Sans frontières

Comment peut-on indiquer sur la carte un Etat qui, depuis son premier jour, refuse, consciemment et catégoriquement, de définir ses frontières ?

INCROYABLE ! Dans les livres scolaires palestiniens, il n’y a aucune trace de la Ligne verte ! Ils ne reconnaissent pas l’existence d’Israël, même pas dans les frontières de 1967 ! Ils disent que les « gangs sionistes » ont volé le pays aux Arabes ! C’est ainsi qu’ils empoisonnent l’esprit de leurs enfants !

Ces révélations à vous glacer le sang ont été publiées cette semaine en Israël et à travers le monde.

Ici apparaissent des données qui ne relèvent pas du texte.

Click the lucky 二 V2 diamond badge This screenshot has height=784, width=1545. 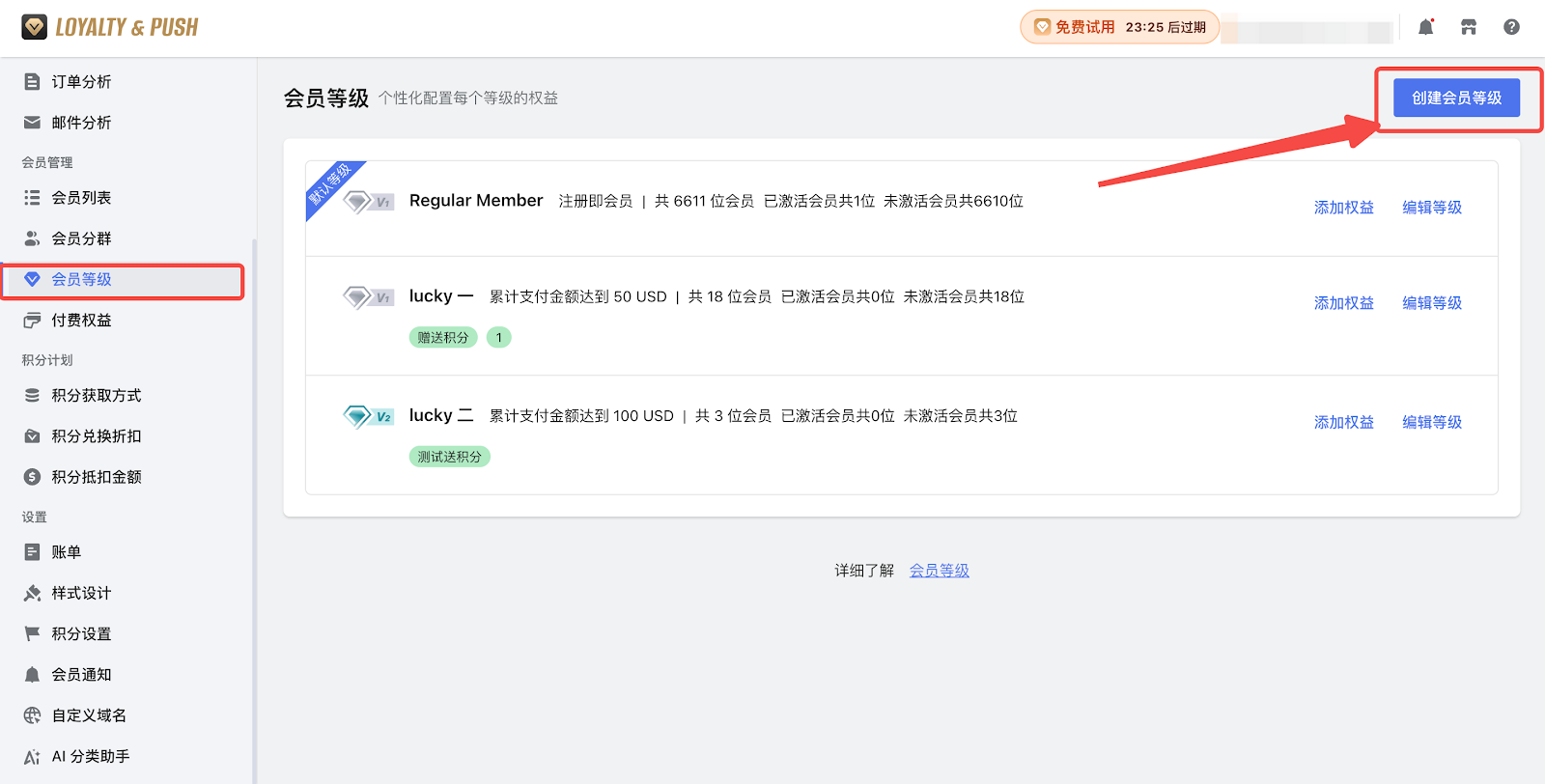368,416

La conclusion va de soi : l’Autorité palestinienne, qui est responsable des livres scolaires, ne peut pas être un partenaire dans des négociations de paix.

Quel choc !

La vérité est qu’il n’y a rien de nouveau là-dedans. Toutes les quelques années, quand tous les autres arguments pour refuser de parler avec la direction palestinienne sont épuisés, on ressort l’arme ultime : les livres scolaires palestiniens appellent à la destruction d’Israël !

Les munitions sont toujours fournies par une des institutions « professionnelles » qui traitent de la question. Ce sont des fondations d’extrême droite, déguisées en organismes « scientifiques » généreusement financés par des multi-millionnaires juifs américains. Des équipes d’employés salariés passent au peigne fin chaque mot des médias et des livres scolaires arabes, avec pour objectif de prouver qu’ils sont antisémites, qu’ils prêchent la haine d’Israël et qu’ils appellent au meurtre des Juifs. Dans cet océan de mots, il n’est pas très difficile de trouver des citations appropriées en ignorant tout le reste.

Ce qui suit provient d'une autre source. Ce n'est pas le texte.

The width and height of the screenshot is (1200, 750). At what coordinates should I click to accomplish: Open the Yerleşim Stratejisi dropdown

Ainsi, aujourd’hui c’est parfaitement clair : les livres scolaires palestiniens prêchent la haine d’Israël ! Ils nourrissent une nouvelle génération de terroristes ! Par conséquent, il ne peut bien sûr pas être question qu’Israël et le monde mettent fin au blocus de l’Autorité palestinienne.

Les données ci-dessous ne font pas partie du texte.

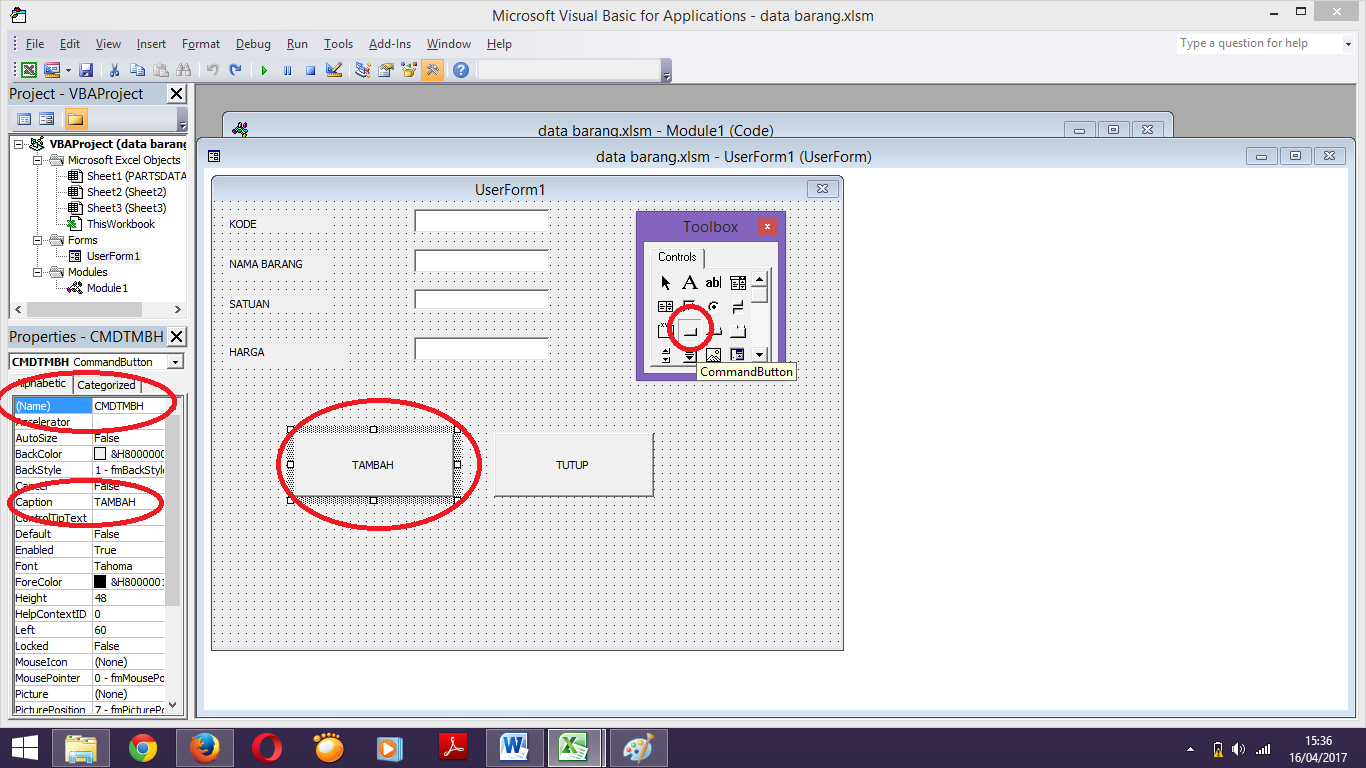Select the CheckBox control in the Toolbox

BON. ALORS QU’EN est-il de notre côté ? A quoi ressemblent nos livres scolaires ?

La Ligne verte y apparaît-elle ? Reconnaissent-ils le droit des Palestiniens à établir un Etat de l’autre côté de nos frontières de 1967 ? Enseignent-ils l’amour des Palestiniens (ou même l’existence du peuple palestinien), ou le respect des Arabes en général, ou une approche de l’Islam ?

Réponse à toutes ces questions : absolument pas !

Récemment, la ministre de l’Education Yuli Tamir a sorti une déclaration tapageuse disant qu’elle avait l’intention de marquer la Ligne verte dans les livres scolaires, desquels elle avait été retirée il y a près de 40 ans. La droite a réagi avec colère et on n’en a plus entendu parler.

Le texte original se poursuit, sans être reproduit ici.